Installed Mac OS X Snow Leopard 10.6.8 on vmware. Working flawless.


----------



## gopi_vbboy (Mar 2, 2012)

mac4lin is better than trying this for looks.


----------



## aaruni (Mar 23, 2012)

I want to hackintosh my laptop. Dell inspiron N5010 (P10F). The specs are as follows:
Intel Core i3 @ 2.4GHz
4GB RAM
320 GB HDD
ATI Graphics.
will it work. i plan on installing 10.6.7.


----------



## hellknight (Mar 23, 2012)

It should work as you're using both Intel & ATI which are in almost all the Macs..


----------



## Skynaveen (Mar 28, 2012)

does iboot support lion now .. Accidently bought lion instead of snow leopard


----------



## Ayuclack (Mar 28, 2012)

Nope IBoot Dont Support Lion Via DVD ROM only Via Flash Drive


----------



## desiJATT (Apr 2, 2012)

Guys i want to know if i can install hackintosh on my old computer, and which version to buy for this purpose, my specs are - 

Intel Core 2 Duo E7200 2.53GHz 
2x1 GB Ram 
ATI Radeon HD4350 1GB 
G31 (k) motherboard


----------



## Skynaveen (Apr 3, 2012)

desiJATT said:


> Guys i want to know if i can install hackintosh on my old computer, and which version to buy for this purpose, my specs are -
> 
> Intel Core 2 Duo E7200 2.53GHz
> 2x1 GB Ram
> ...


Yea I think it will work but cant be sure unless you try it out. Try Leopard or snow leopard


----------



## Tech&ME (Apr 3, 2012)

desiJATT said:


> Guys i want to know if i can install hackintosh on my old computer, and which version to buy for this purpose, my specs are -
> 
> Intel Core 2 Duo E7200 2.53GHz
> 2x1 GB Ram
> ...



I don't think it will support 4350 out of box.

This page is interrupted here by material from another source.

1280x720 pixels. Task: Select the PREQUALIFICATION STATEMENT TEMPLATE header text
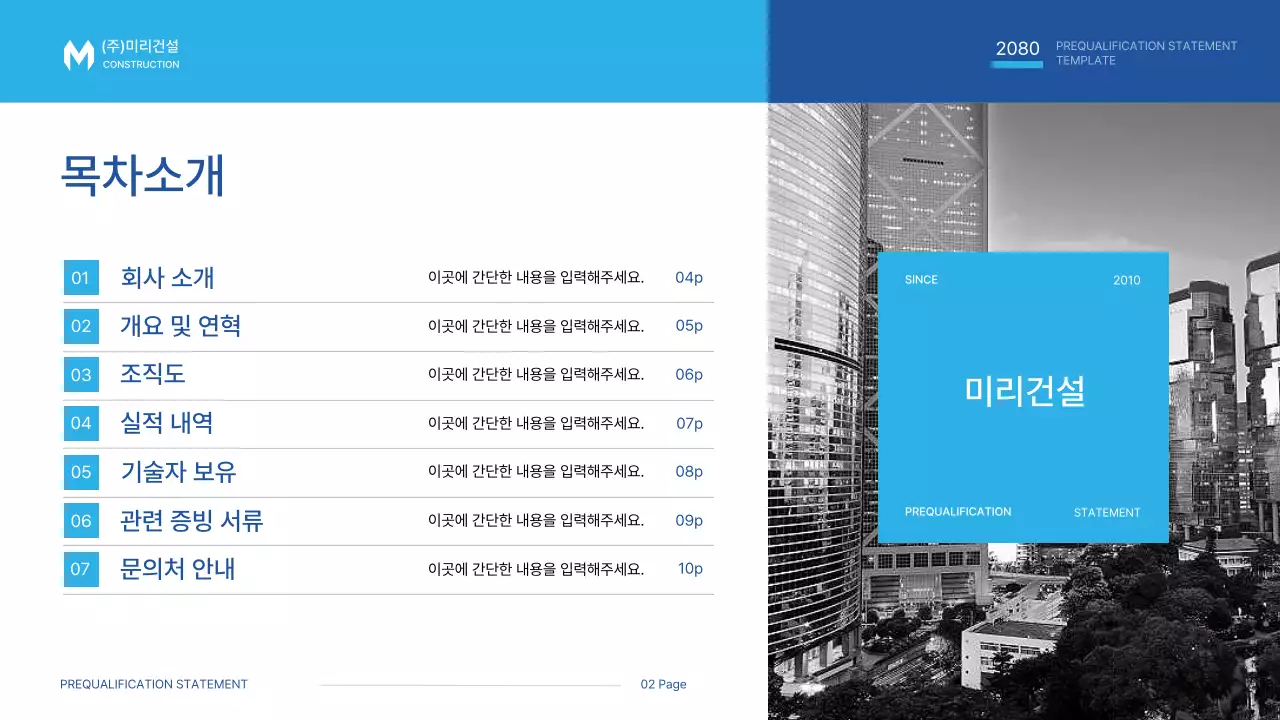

Leopard does not come with any drivers for this. However onboard Intel Graphics is supported by Leopard.

So, you can install Leopard after removing the Graphics Card.


----------



## cray.x (Apr 7, 2012)

i need help regarding the installation of Lion on my PC in Vmware or Virtualbox
 here is the link 
*www.thinkdigit.com/forum/software-q/155203-mac-osx-virtualization.html


----------



## Ayuclack (Apr 7, 2012)

Read this moths fastrack for help


----------



## cray.x (Apr 7, 2012)

Ayuclack said:


> Read this moths fastrack for help



read it, it wasn't of much help!


----------



## bruce_batman (Apr 8, 2012)

Hello All,

I have a problem i want to install Wifi on my Acer Aspire 5745g. Please Tell me how to do it My Ethernet works


----------



## varunparakh (Apr 17, 2012)

Laptop model :HP DV6 1110ax
Proccesor : AMD Turion X2 RM-74 2.2 GHz
GPU : 1GB ATI Mobility Radeon 4650
HD : 250GB SATA

I had once installed, _iPC 10.5.6 Leopard Hackintosh AMD_ on it, about an year and a half ago, had issues with Sound, Wireless, and a few others as well.

Shall i give Lion a try ? ? Looking for suggestions!


----------



## rider (Apr 17, 2012)

Heyy, I have hp dv6-6165tx and I want to install mac lion OX on it please help!


----------



## aaruni (May 29, 2012)

Can anyone give me a step by step guide to installing MAC OS X on dell inspiron?
I want a tri-boot setup - MAC OS X 10.6.7, Windows XP Pro, Linux Ubuntu 12.04.


----------



## Ayuclack (May 30, 2012)

You can dual boot mac os Lion and windows 7 for now....
I tried Ubuntu but it doesn't work with chameleon bootloader very well....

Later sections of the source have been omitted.